HITS: Horse Shows for All of Us

You’re at a big hunter/jumper show. In one ring, riders you’ve seen on covers of horse magazines are guiding fabulous mounts over impossibly large obstacles, while at the other end of the show grounds, small children are doing their best to steer ponies over knee-high fences. And then someone whispers that the fellow driving the water truck runs the whole event-and that, Dorothy, is when you know you’re not in Kansas anymore-you’re at a HITS show.

Tom Struzzieri

HITS, or Horse Shows in the Sun, is a nationwide horse-show production company owned and operated by 42-year-old Tom Struzzieri. Struzzieri’s dynamic business sense, hands-on management style (yes, that was him on the watering truck) and just-do-it ways are making waves at every level of hunter/jumper showing.

From a modest beginning in 1981 with just one Florida show, HITS has grown to a current six venues across the country (and more may be coming). There are multi-week HITS series in California, Nevada, Arizona, Virginia, Florida and New York-huge affairs hosting an average of 250 classes and 3,000 horse people per week-long event. It’s a monstrous business that requires staggering feats of coordination and offers ample financial rewards-and it all started with a simple childhood wish to be around horses.
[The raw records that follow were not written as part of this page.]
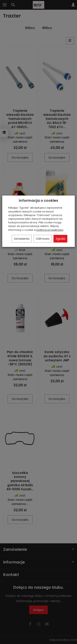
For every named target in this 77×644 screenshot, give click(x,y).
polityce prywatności (50, 230)
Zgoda (60, 239)
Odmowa (43, 239)
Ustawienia (22, 239)
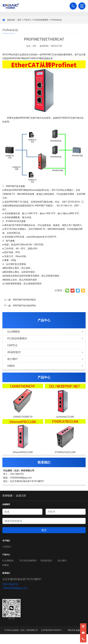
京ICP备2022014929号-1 (52, 630)
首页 (19, 20)
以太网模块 (46, 332)
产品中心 (28, 20)
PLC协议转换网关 (41, 20)
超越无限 (21, 496)
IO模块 (46, 366)
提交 (44, 530)
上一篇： (20, 300)
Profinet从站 (56, 20)
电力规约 (46, 359)
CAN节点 (12, 345)
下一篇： (20, 306)
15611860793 (10, 584)
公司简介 (7, 547)
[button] (72, 6)
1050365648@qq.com (15, 588)
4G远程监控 (46, 352)
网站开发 (72, 630)
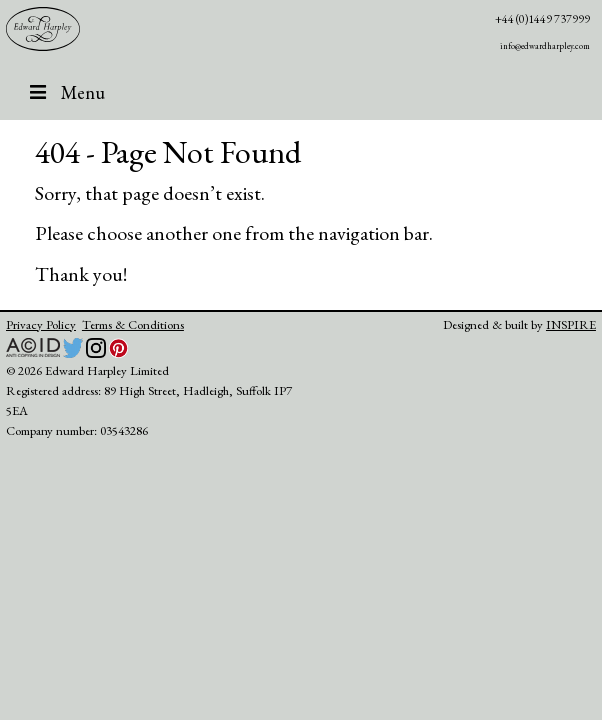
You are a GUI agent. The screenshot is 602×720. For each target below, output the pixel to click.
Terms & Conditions (133, 324)
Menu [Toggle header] (65, 92)
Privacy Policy (41, 324)
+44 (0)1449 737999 (542, 18)
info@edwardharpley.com (545, 46)
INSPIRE (571, 324)
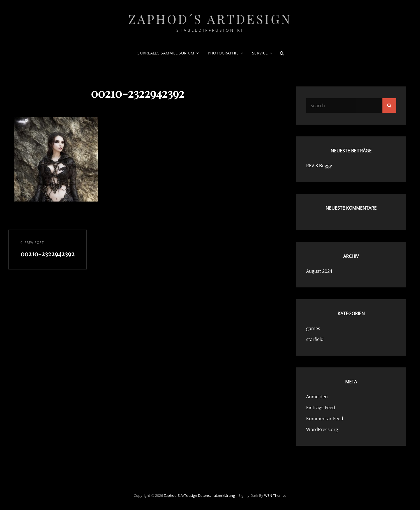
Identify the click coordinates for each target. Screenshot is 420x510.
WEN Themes (275, 495)
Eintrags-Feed (320, 408)
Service (260, 53)
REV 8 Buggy (319, 166)
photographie (223, 53)
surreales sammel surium (166, 53)
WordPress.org (322, 429)
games (313, 328)
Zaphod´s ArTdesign (210, 19)
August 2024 (319, 271)
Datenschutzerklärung (216, 495)
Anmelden (317, 397)
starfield (315, 339)
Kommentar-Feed (325, 418)
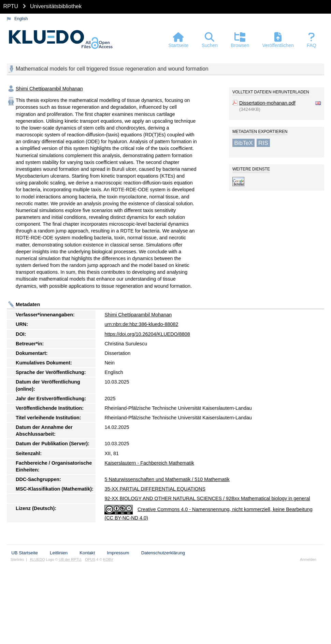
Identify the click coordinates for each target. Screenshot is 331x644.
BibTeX (243, 143)
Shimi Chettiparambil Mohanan (49, 89)
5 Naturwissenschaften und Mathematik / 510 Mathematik (167, 479)
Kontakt (87, 553)
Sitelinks (17, 559)
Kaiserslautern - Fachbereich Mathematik (149, 463)
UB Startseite (25, 553)
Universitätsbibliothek (56, 6)
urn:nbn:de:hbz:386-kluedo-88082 (141, 324)
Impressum (118, 553)
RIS (263, 143)
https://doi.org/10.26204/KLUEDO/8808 (147, 334)
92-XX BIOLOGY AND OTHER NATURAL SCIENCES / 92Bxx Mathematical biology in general (207, 498)
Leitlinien (59, 553)
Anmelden (308, 559)
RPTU (11, 6)
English (21, 19)
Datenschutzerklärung (163, 553)
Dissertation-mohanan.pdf (267, 103)
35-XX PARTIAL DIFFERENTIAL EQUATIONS (155, 489)
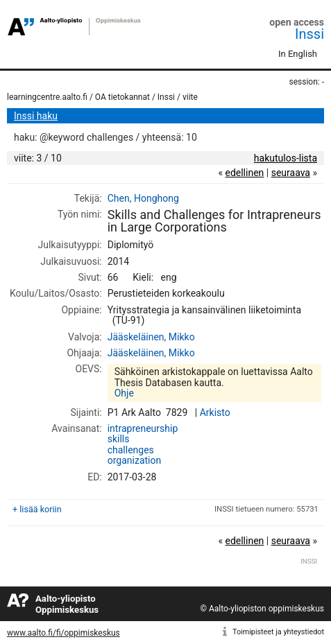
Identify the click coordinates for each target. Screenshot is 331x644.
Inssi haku (35, 116)
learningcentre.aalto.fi (47, 97)
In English (298, 53)
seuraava (291, 173)
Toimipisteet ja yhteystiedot (278, 632)
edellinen (244, 173)
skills (119, 439)
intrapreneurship (143, 428)
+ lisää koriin (37, 509)
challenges (130, 450)
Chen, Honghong (143, 198)
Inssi (309, 34)
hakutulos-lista (285, 158)
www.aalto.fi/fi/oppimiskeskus (63, 633)
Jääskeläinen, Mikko (151, 337)
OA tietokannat (122, 97)
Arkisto (215, 412)
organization (134, 460)
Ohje (124, 393)
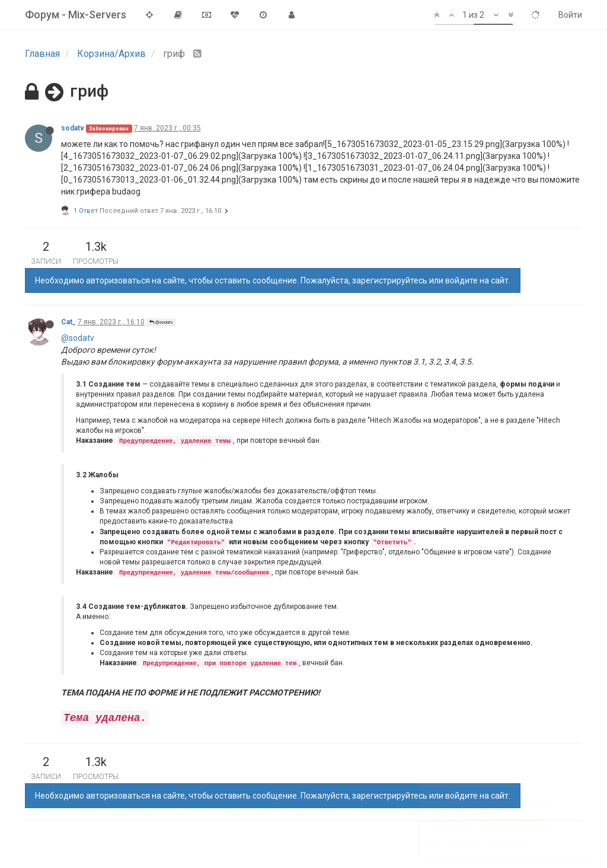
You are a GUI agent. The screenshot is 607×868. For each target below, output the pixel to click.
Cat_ (68, 322)
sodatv (72, 128)
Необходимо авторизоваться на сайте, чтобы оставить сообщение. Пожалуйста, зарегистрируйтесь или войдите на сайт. (273, 280)
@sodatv (161, 322)
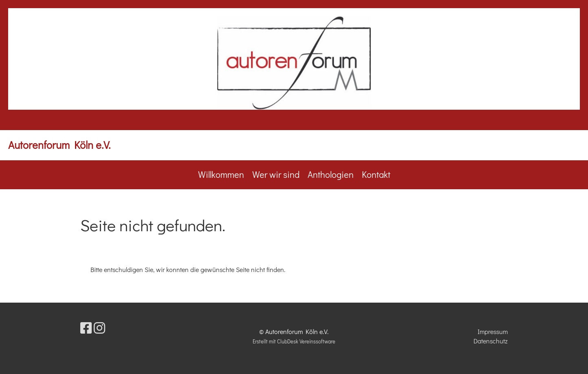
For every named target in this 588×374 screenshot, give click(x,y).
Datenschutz (491, 341)
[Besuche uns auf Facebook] (86, 328)
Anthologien (330, 174)
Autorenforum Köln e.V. (59, 145)
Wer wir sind (276, 174)
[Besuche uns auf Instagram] (99, 328)
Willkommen (221, 174)
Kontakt (376, 174)
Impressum (493, 331)
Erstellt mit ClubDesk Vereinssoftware (294, 341)
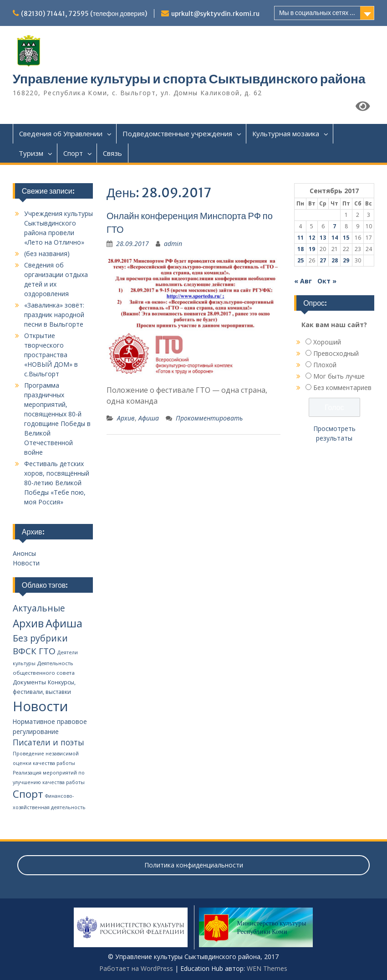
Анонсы (24, 553)
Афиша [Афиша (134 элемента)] (64, 623)
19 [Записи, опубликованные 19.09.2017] (312, 249)
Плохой (325, 364)
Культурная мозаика (285, 133)
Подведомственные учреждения (177, 133)
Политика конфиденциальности (194, 865)
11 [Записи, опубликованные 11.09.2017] (300, 237)
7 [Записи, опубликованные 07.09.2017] (334, 226)
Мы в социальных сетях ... (317, 13)
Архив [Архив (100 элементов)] (28, 623)
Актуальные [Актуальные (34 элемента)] (39, 608)
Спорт (73, 153)
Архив (126, 418)
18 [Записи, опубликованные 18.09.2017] (300, 249)
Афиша (148, 418)
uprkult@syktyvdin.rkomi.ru (215, 14)
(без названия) (47, 253)
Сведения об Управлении (61, 133)
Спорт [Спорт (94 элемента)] (28, 794)
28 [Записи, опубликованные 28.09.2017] (335, 260)
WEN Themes (267, 968)
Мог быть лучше (339, 376)
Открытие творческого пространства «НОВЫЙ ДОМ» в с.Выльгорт (51, 354)
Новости (26, 563)
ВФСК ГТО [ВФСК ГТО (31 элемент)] (34, 651)
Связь (112, 153)
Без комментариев (342, 387)
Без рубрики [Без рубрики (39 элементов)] (40, 638)
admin (173, 243)
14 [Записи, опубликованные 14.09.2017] (335, 237)
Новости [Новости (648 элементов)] (41, 706)
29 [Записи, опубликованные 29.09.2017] (346, 260)
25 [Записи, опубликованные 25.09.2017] (300, 260)
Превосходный (336, 353)
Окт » (327, 281)
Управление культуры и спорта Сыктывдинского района (189, 79)
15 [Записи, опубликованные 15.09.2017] (346, 237)
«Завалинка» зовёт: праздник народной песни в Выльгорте (54, 314)
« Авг (303, 281)
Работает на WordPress (136, 968)
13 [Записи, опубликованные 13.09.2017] (323, 237)
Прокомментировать (209, 418)
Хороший (327, 342)
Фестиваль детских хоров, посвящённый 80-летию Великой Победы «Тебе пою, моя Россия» (56, 482)
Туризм (31, 153)
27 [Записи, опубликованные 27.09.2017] (323, 260)
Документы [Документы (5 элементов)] (29, 682)
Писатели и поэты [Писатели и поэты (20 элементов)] (48, 742)
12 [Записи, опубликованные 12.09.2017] (312, 237)
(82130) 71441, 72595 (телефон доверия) (84, 14)
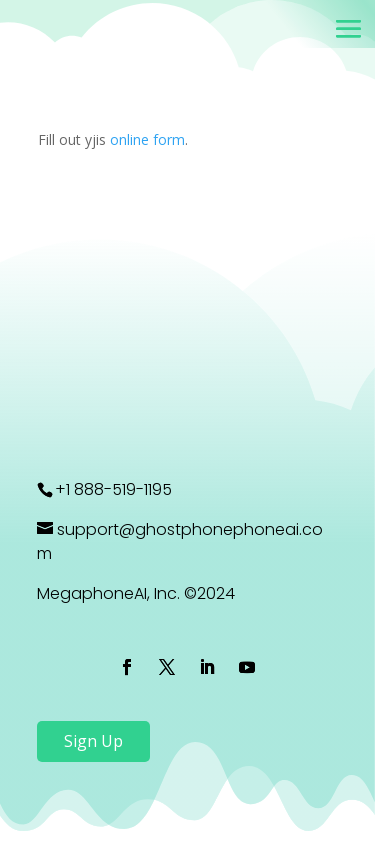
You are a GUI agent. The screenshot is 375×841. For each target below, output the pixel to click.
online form (147, 139)
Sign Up (93, 741)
Growing up on New York’s Long Island, Struzzieri always knew that being in the horse business was what he wanted to do with his life. He “rode a bit, showed a little,” and at the precocious age of 18, persuaded his father and brother to partner with him in a hunter/jumper riding stable venture in upstate Poughkeepsie. There, Struzzieri served as manager and trainer to a mixed clientele of mostly “middle riders-not very competitive riders who wanted to have fun.” He’d take them to local circuit shows and once a year or so haul to bigger ones. He also held shows, one-day events initially, that over time evolved into multi-day affairs.

In 1981 he took a tremendous business leap by staging a winter show in Gainesville, Florida. “Not knowing the potential problems can be a blessing,” he says, adding, “I’m not sure that, knowing what I know now, I’d suggest that particular jump.” Marketing the show was a challenge. But Struzzieri decided that instead of targeting the already well-served “high-end” rider, he’d create a show with appeal for the type of students he taught at home.

Niche marketing, Struzzieri maintains, was the reason for the success of that first show, and one of the main reasons why HITS has managed to grow enormously in the 20 years since. HITS has become an industry innovator in serving these riders, offering “middle-rider” classes such as non-rated hunter and Marshall and Sterling sections. The Marshall and Sterling League, which Struzzieri created in 1991, is a series in which nonprofessional riders only compete for year-end points.

But HITS also provides amply for riders at the other end of the spectrum: Shows feature traditional favorites including USET and Medal/Maclay classes and U.S. Grand Prix League events (in fact, with the help of sponsors such as Cosequin, HITS offers the largest collective show-jumping purse in the business, attracting world-class horses and riders).

Struzzieri has also taken his get-things-done attitude into equestrian political arenas: He’s a director of USA Equestrian (formerly AHSA), Zone 2 vice chairman and president of the National Hunter/Jumper Council. One of his main objectives (and within the USAE it’s a somewhat controversial one) is to turn the HJC into an independent organization, like the U.S. Dressage Federation and the U.S. Combined Training Association. Why does he think this would be a good idea? “So we can be discipline-specific,” he says, “and take care of the needs of the hunter/jumper industry.” There are, he says, 25,000 members of the USAE, one-third of its total membership, involved in hunter/jumper activities. “But there are hundreds of thousands of people involved in hunter/jumper activities across the country. These are the people we want to reach out for.”

Add to his HJC duties and business responsibilities the needs of a young family: He and his wife, Jane, have three children, ranging in age from 1 to 6. It’s a challenging, demanding life, but one he seems to find hugely rewarding as well. “Any person in business for themselves has a number of obstacles to overcome,” he says, “but the greater the obstacles, the greater the potential for gains. That’s worked out well for this company-it’s proven to be our success story.”